In theory, we shouldn’t have these problems next year. Henin and Clijsters will be back, and Serena will start the season in the top spot. Still, the WTA needs to examine its system and how it weights events. While you can’t control Serena’s results in smaller tournaments—it would be nice if she had won at least one tour event this year—but it’s not like she only plays the majors. Right now, being No. 1 means something on the men’s side, but not on the women’s, at least not anything good. Holding that spot should mean, at the most basic level, that you’ve played the best at the biggest events. It shouldn’t mean that you’ve been the best at supporting the tour. At the very least, it shouldn’t be a cruel joke on its holder.
Let’s leave Doha for more scandalous places. You know by now that Andre Agassi has admitted doing crystal meth, and that his dad is nuts (the first item is news, the second not so much).

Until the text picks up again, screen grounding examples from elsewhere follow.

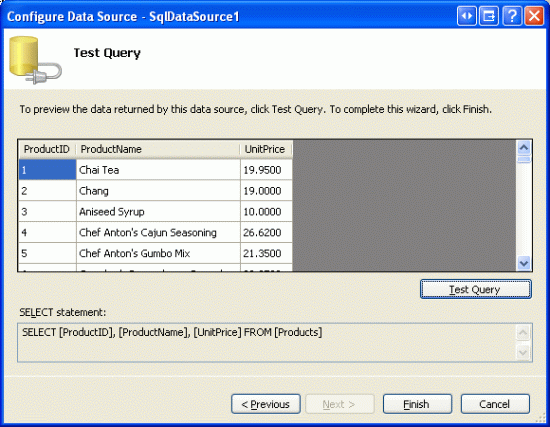Go back with the Previous button
Screen dimensions: 550x427
coord(266,404)
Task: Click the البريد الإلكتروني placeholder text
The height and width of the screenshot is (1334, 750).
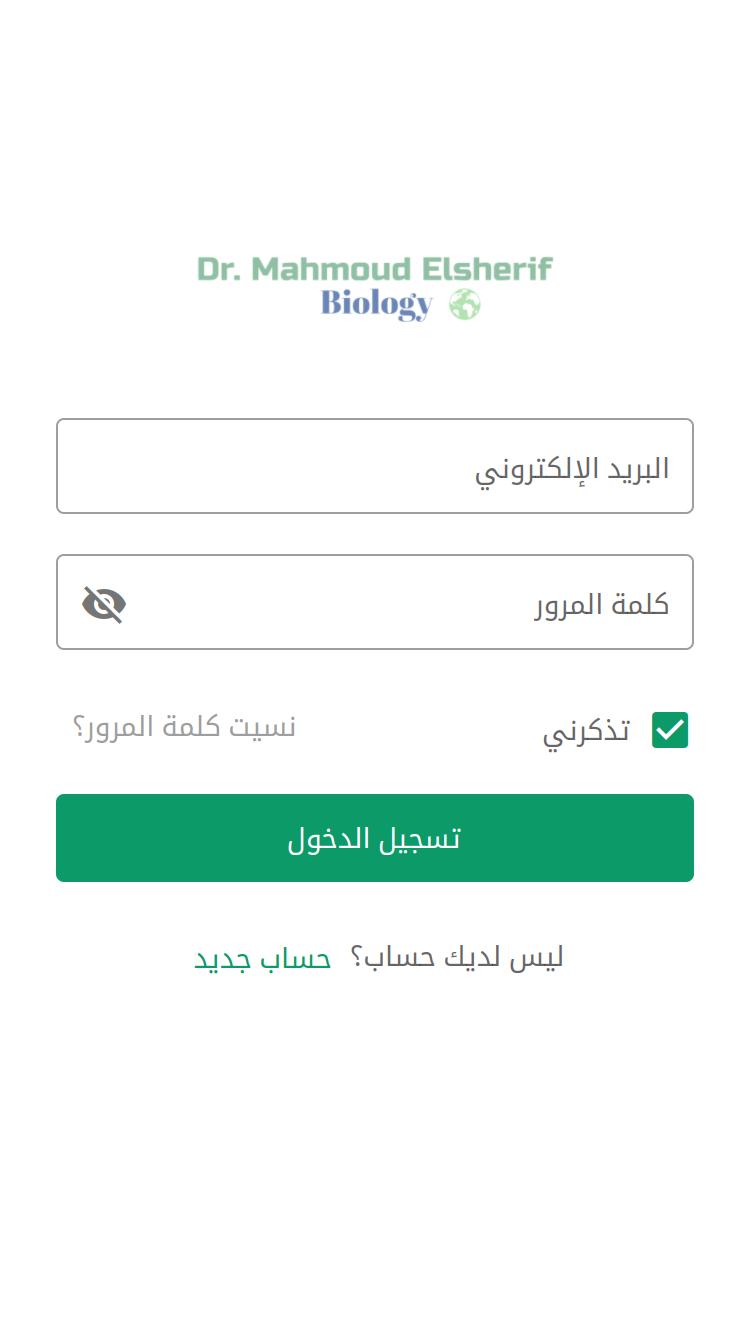Action: pyautogui.click(x=572, y=468)
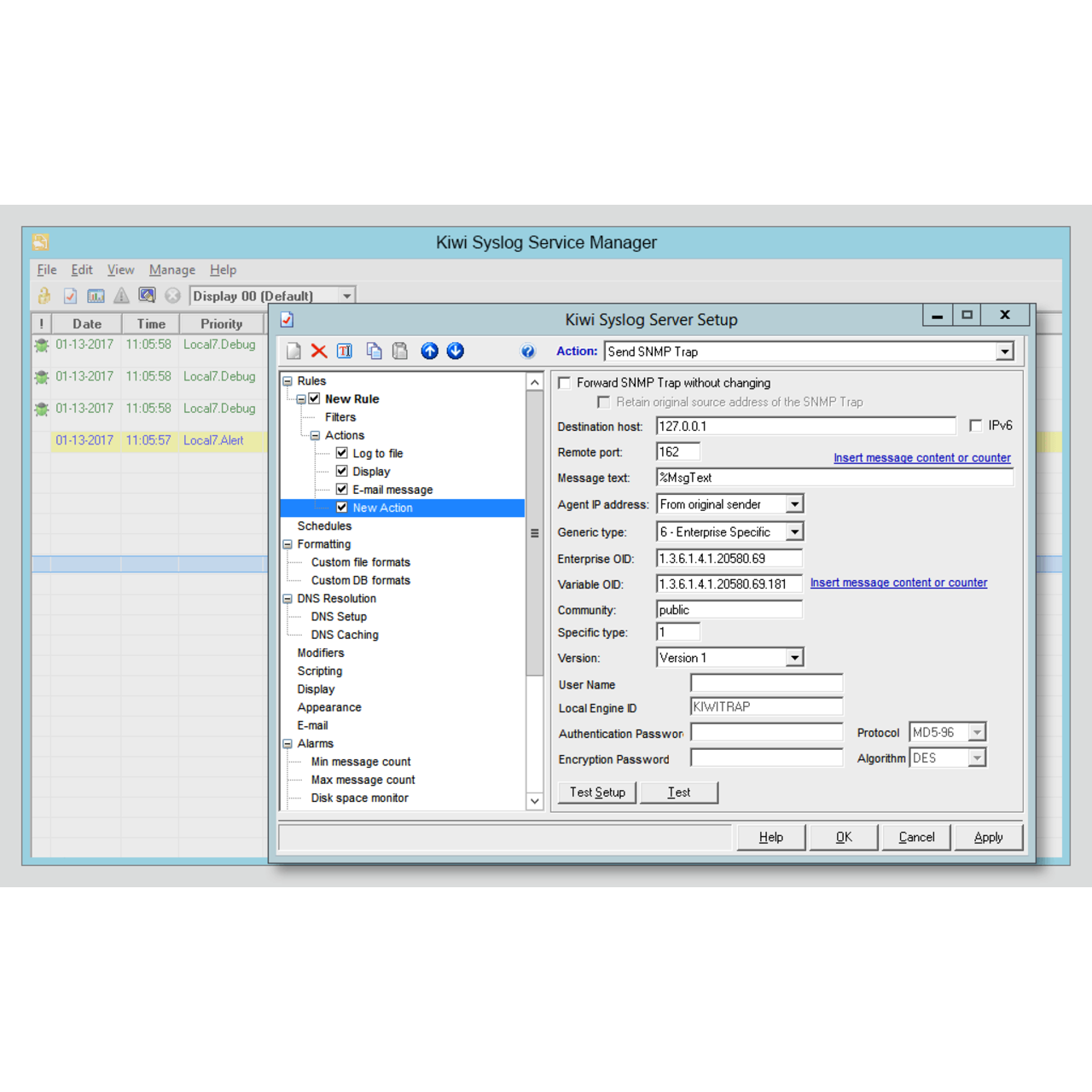Click the Insert message content or counter link
The width and height of the screenshot is (1092, 1092).
pos(921,457)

These are my reactions to Agassi’s admissions:
—We will likely never hear another player excuse a positive drug test by saying he accidentally drank from someone else’s glass (listening, Mariano Puerta?). If a player says this, I hope no one believes him.
—Guns, crystal meth, mullets. Who says tennis is a country club sport? Agassi’s story is pure red-state America.
—He secretly hated tennis. I wasn't driven into the game by a maniacal parent, but I’ve played just enough to know that hating tennis isn't all that uncommon. By the time I was done with the sport after college, I couldn’t bear even to look at my racquet. I imagine a burger flipper at McDonald's feels the same way about his spatula at the end of the week.
Now I go to Indian Wells every year and watch the pros practice under the bright desert sun in the morning. What could be a better line of work, an innocent observer might ask. For me, though, when I see them get out there, get the feet moving, get up on their toes, get the racquet back early, try to get the blood and sweat flowing, hit their three or four shots over and over and over (and over), I feel pain. The moral of Andre? This sport can give you a lot, but it's work, often unhappy work, and it can make you do crazy things from time to time.